The technical approach involved the development of a micromechanical-based model using a hybrid discrete element model (DEM)/finite element model (FEM) capable of a detailed treatment of near-surface soil properties. DEM model particle configurations were generated from three-dimensional microCT imaging of a soil sample. To examine the effects of varying levels of moisture on the dynamic behavior of a soil, researchers fabricated a small-scale triaxial shear test to inform the DEM contact model development and calibration. Projectile-drop tests into sand were conducted with a scale version of a 57-mm projectile where researchers measured projectile penetration for comparison with model results.
An improved constitutive model framework has been developed that improves projectile penetration by relying only on the parent material characteristics (elastic modulus, Poisson’s ratio), grain geometry, friction coefficient, and the volume of pore water. Of these parameters, the friction coefficient was the least known for a particular soil type.

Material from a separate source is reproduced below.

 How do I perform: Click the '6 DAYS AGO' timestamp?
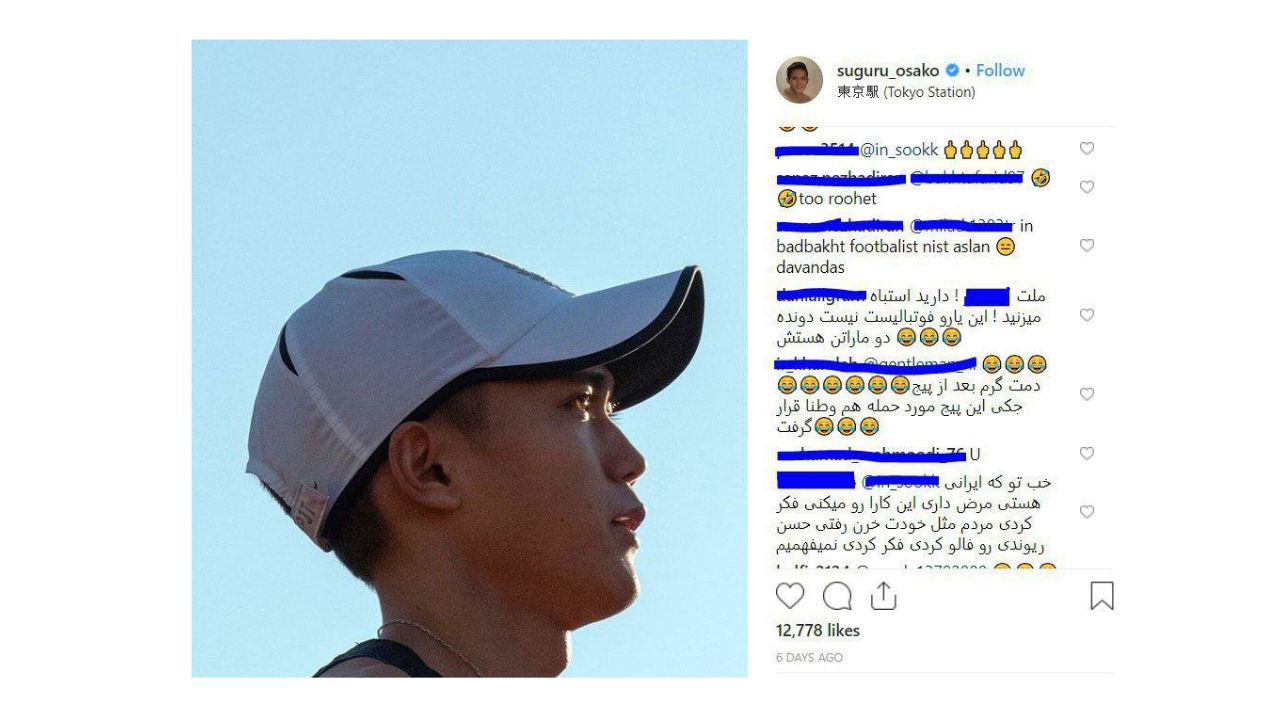click(809, 657)
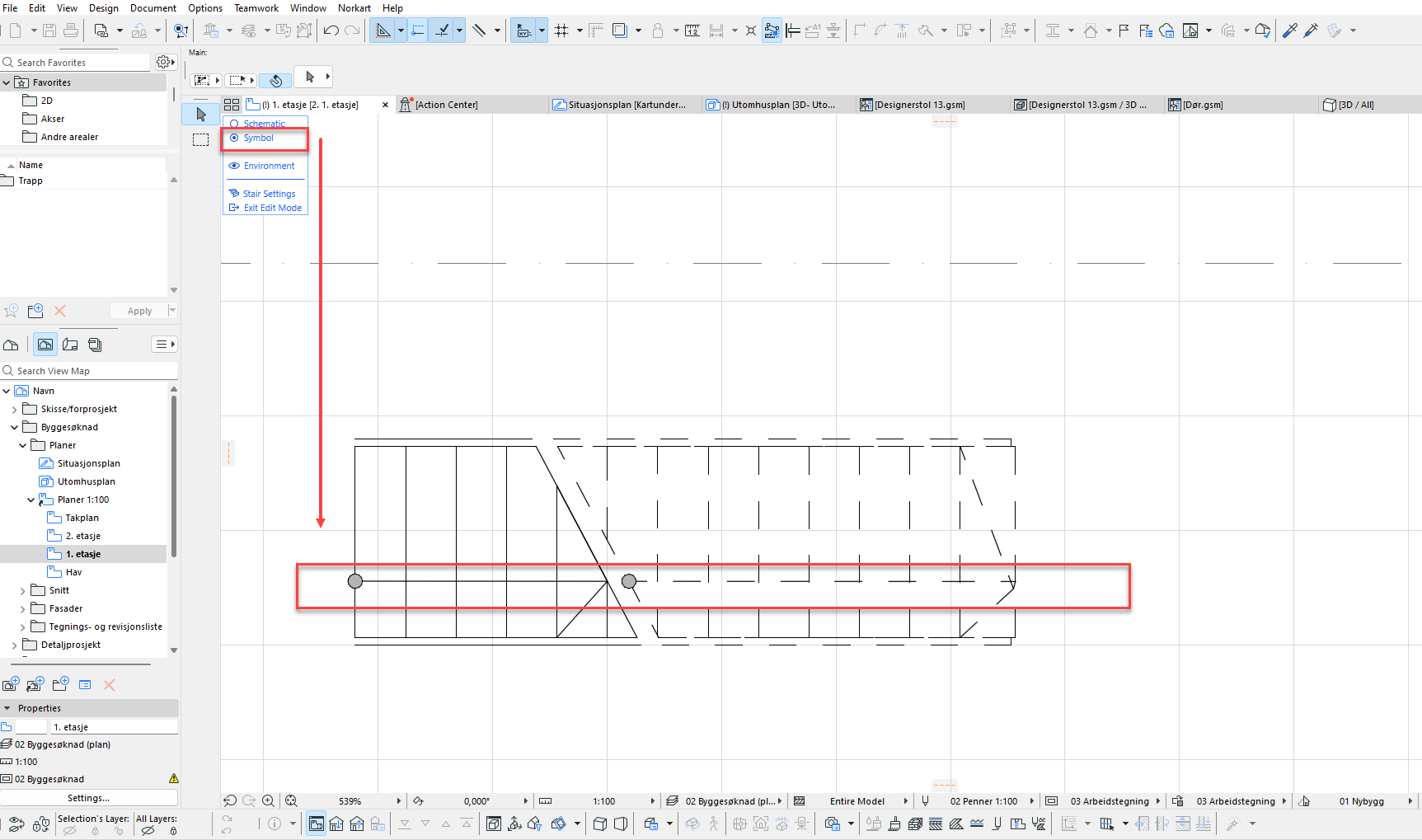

The triaxial shear test experiments, which characterized the dynamic behavior and transfer of energy through the soil fabric, served as a good source of data to calibrate the friction coefficient. The preliminary numerical model results compared well in a qualitative sense with the drop-test measurements.
Application of these improved constitutive soil behavior models allows for probability estimates of specific munition types to the depth of interest that will lead to accurate time and cost projections of MEC cleanup during project planning. This will provide the MEC recovery team with tighter bounds on the uncertainty associated with apparent MEC at depth identified during geophysical surveys and will limit the over-excavation of apparent MEC at depth, thus reducing the Department of Defense cleanup costs for the Formerly Used Defense Sites and Base Realignment and Closure sites under the Military Munition Response Program.